PHP Regex: How to match anything except a pattern between two tags
- by Ryan
Hello,
I am attempting to match a string which is composed of HTML. Basically it is an image gallery so there is a lot of similarity in the string. There are a lot of <dl> tags in the string, but I am looking to match the last <dl>(.?)+</dl> combo that comes before a </div>.
The way I've devised to do this is to make sure that there aren't any <dl's inside the <dl></dl> combo I'm matching. I don't care what else is there, including other tags and line breaks.
I decided I had to do it with regular expressions because I can't predict how long this substring will be or anything that's inside it.
Here is my current regex that only returns me an array with two NULL indicies:
preg_match_all('/<dl((?!<dl).)+<\/dl>(?=<\/div>)/', $foo, $bar)
As you can see I use negative lookahead to try and see if there is another <dl> within this one. I've also tried negative lookbehind here with the same results. I've also tried using +? instead of just + to no avail. Keep in mind that there's no pattern <dl><dl></dl> or anything, but that my regex is either matching the first <dl> and the last </dl> or nothing at all.

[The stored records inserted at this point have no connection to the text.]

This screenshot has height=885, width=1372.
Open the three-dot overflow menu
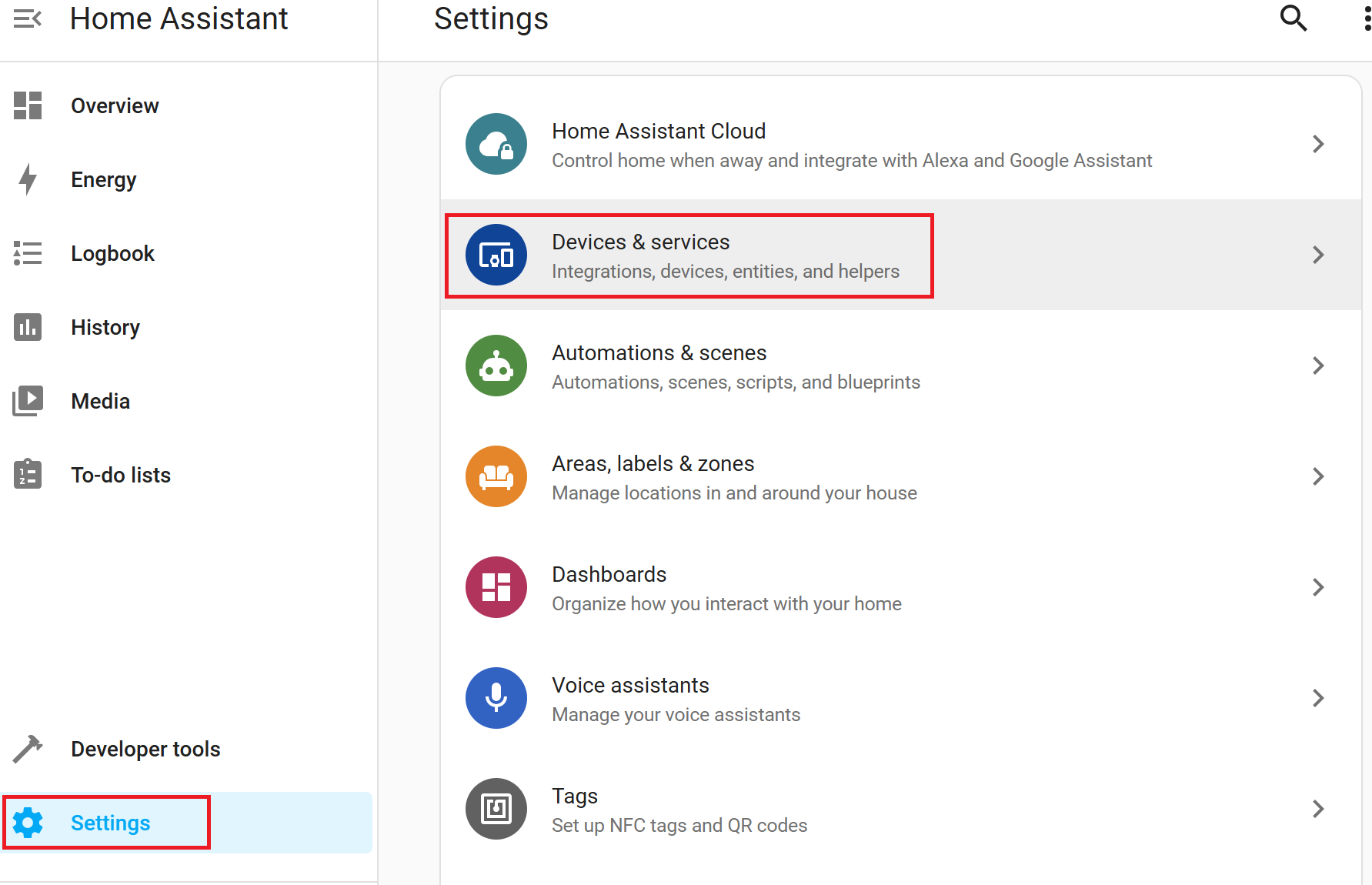tap(1366, 19)
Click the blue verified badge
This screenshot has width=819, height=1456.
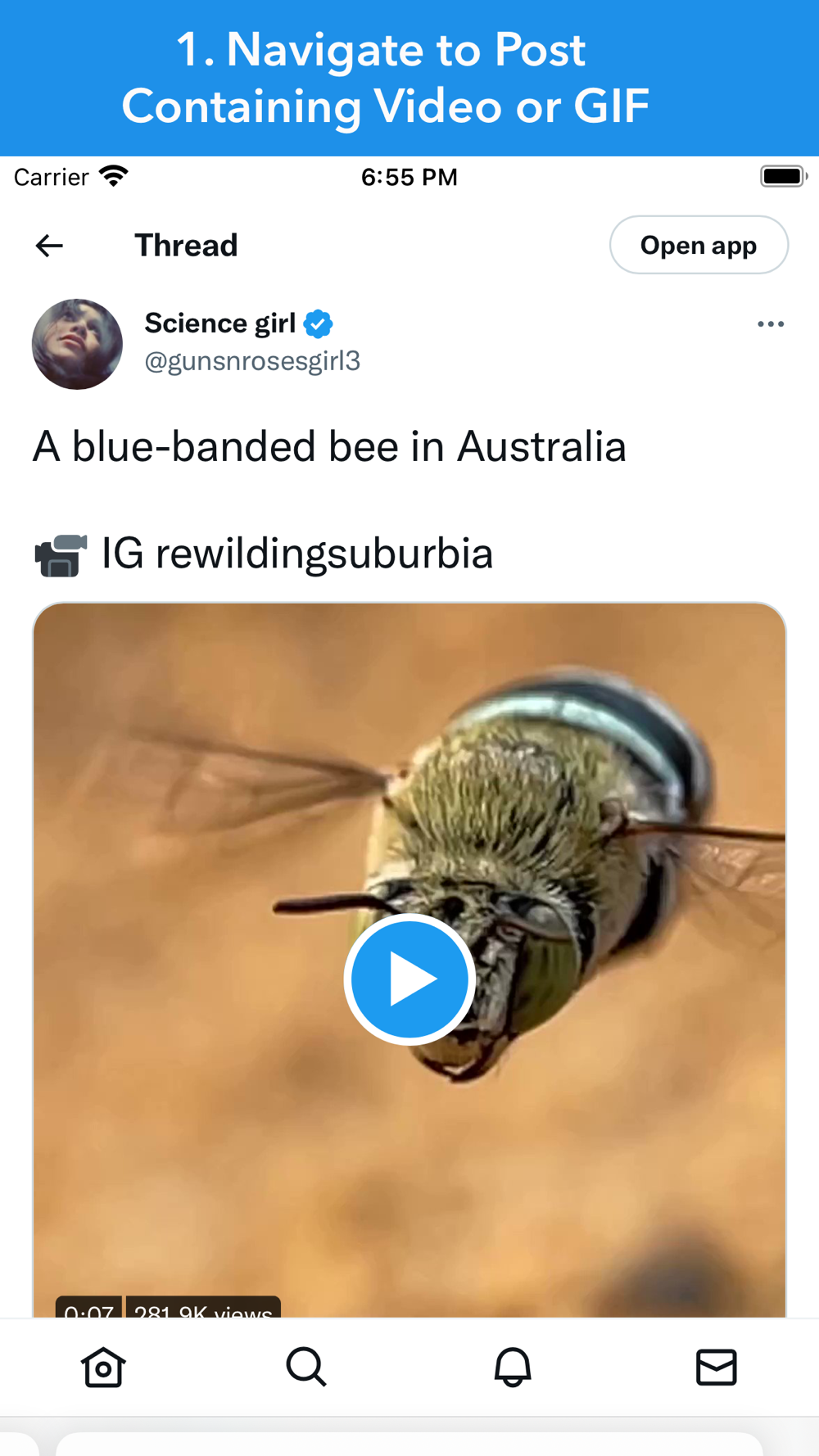click(318, 324)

Now I realize . won't match line breaks but I've tried anything I could imagine there and it still either provides me with the NULL indicies or nearly the whole string (from the very first occurance of <dl to </dl></div>, which includes several other occurances of <dl>, exactly what I didn't want). I honestly don't know what I'm doing incorrectly.
Thanks for your help! I've spent over an hour just trying to straighten out this one problem and it's about driven me to pulling my hair out.